Theresa May à la Chambre des communes, à Londres, le 29 mars. / MARK DUFFY / UK PARLIAMENT / REUTERS

Jamais deux sans trois, dit le dicton. Et pourquoi pas quatre ? Alors que son accord de divorce avec l’Union européenne (UE) a déjà été rejeté par trois fois par les députés britanniques, la première ministre, Theresa May, n’enterre pas pour autant ce texte qu’elle défend depuis de long mois. L’hypothèse d’un quatrième vote reste en effet sur la table, selon plusieurs responsables de la majorité.

« La position du gouvernement est que nous pensons que la meilleure façon de respecter le référendum est de mettre en œuvre l’accord », a déclaré samedi à la BBC le président du Parti conservateur, Brandon Lewis. L’adoption du texte est censée permettre au Royaume-Uni de quitter le giron de l’UE avec une période de transition jusqu’à fin 2020, afin d’éviter une rupture trop brutale de liens tissés pendant quarante-six ans.

« Au moins nous nous dirigeons dans la bonne direction »,
estime un porte-parole de Mme May

Un tel vote devrait cependant avoir lieu avant le 12 avril, date limite théorique fixée par l’UE pour le Brexit en l’absence d’accord. Rien ne dit par ailleurs que le résultat serait différent des tentatives précédentes : vendredi 29 mars, les députés ont rejeté l’accord négocié par Mme May par 344 voix contre 286 – une marge cependant plus faible que les deux fois précédentes.

Plusieurs députés très eurosceptiques comme Boris Johnson, Jacob Rees-Mogg ou Dominic Raab ont finalement soutenu l’accord, changeant leur fusil d’épaule. « Au moins nous nous dirigeons dans la bonne direction », a déclaré à des journalistes un porte-parole de Mme May vendredi.

La difficile recherche d’une « autre voie »

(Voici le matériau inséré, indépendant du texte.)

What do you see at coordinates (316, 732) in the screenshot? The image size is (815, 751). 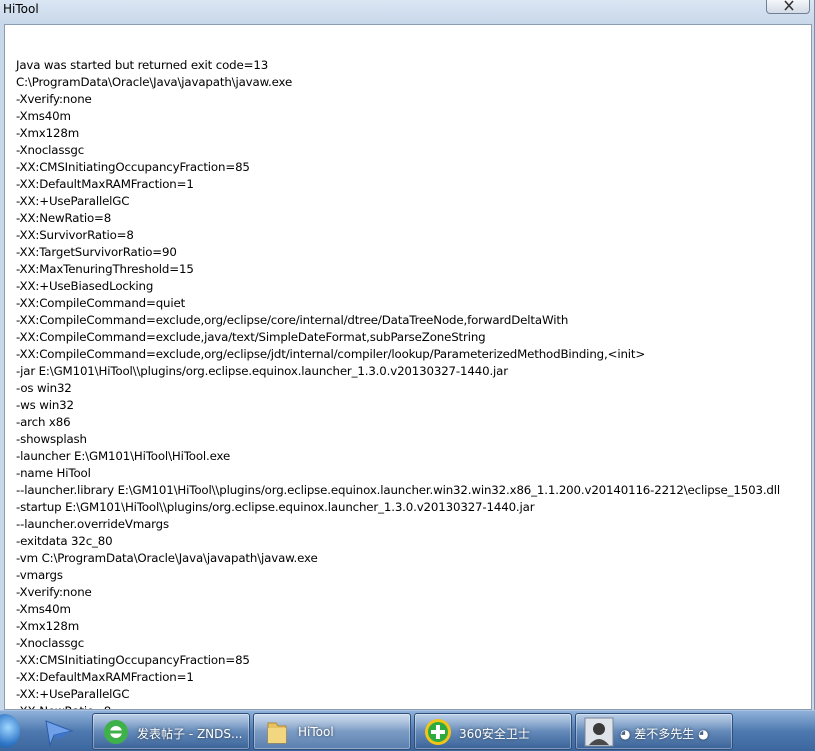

Les députés doivent étudier lundi des scénarios alternatifs de sortie de l’UE, après avoir échoué mercredi à rassembler une majorité sur huit options qui leur étaient présentées. Devant les députés, la première ministre a assuré vendredi qu’elle continuerait à « plaider en faveur d’un Brexit ordonné », mais elle a reconnu aussi la nécessité de se mettre d’accord sur une « autre voie ».

Selon plusieurs quotidiens britanniques, Downing Street envisage de mettre les députés face à un choix : soit ils votent l’accord de Mme May, soit un projet alternatif qui recueillerait le soutien de nombreux députés lundi et pencherait pour un Brexit plus doux que le texte actuel.

Trois ans après la victoire du « leave », le Parlement reste très divisé

La chef du gouvernement espérerait ainsi convaincre les eurosceptiques de son parti conservateur de voter pour son accord de retrait, qu’ils rejettent jusqu’à présent car ils considèrent qu’il ne coupe pas suffisamment les liens avec l’UE. Près de trois ans après le référendum de juin 2016, qui avait vu le camp du « leave » l’emporter à 52 %, le Parlement reste très divisé et le sentiment de frustration domine dans la population.

Pour sortir de l’impasse, la députée conservatrice et ancienne ministre, Nicky Morgan, a évoqué l’idée d’un « gouvernement d’union nationale », une hypothèse rejetée par Brandon Lewis, qui estime que cela « ne change pas l’arithmétique parlementaire », les députés ayant été jusqu’à présent incapables de s’accorder sur le Brexit. Le leader du Labour, principal parti d’opposition, a lui appelé Mme May à démissionner.

Le « no deal », une « possibilité croissante »

De leur côté, les eurosceptiques font pression pour que le Royaume-Uni se détache de l’UE, quitte à partir sans accord. Des milliers de manifestants pro-Brexit, drapeaux britanniques en main, se sont rassemblés à Londres vendredi, jour où le pays était initialement censé quitter l’UE.

Faute d’accord approuvé par le Parlement, un « no deal » (sortie sans accord) le 12 avril, hypothèse qui affole les milieux économiques, reste le scénario « par défaut », a averti vendredi Mme May.

Le « no deal » est une « possibilité croissante », a déclaré le premier ministre irlandais, Leo Varadkar. Le rejet de l’accord « accroît très fortement les risques d’une sortie sans accord », a aussi réagi la présidence française, appelant les Britanniques à « présenter dans les prochains jours un plan alternatif (élections législatives, référendum, union douanière…) ».

Pour éviter cette sortie brutale, Mme May pourrait se résigner à demander un nouveau report, de plus longue durée, mais qui l’obligerait à organiser des élections européennes fin mai. Un sommet européen spécial a été convoqué le 10 avril.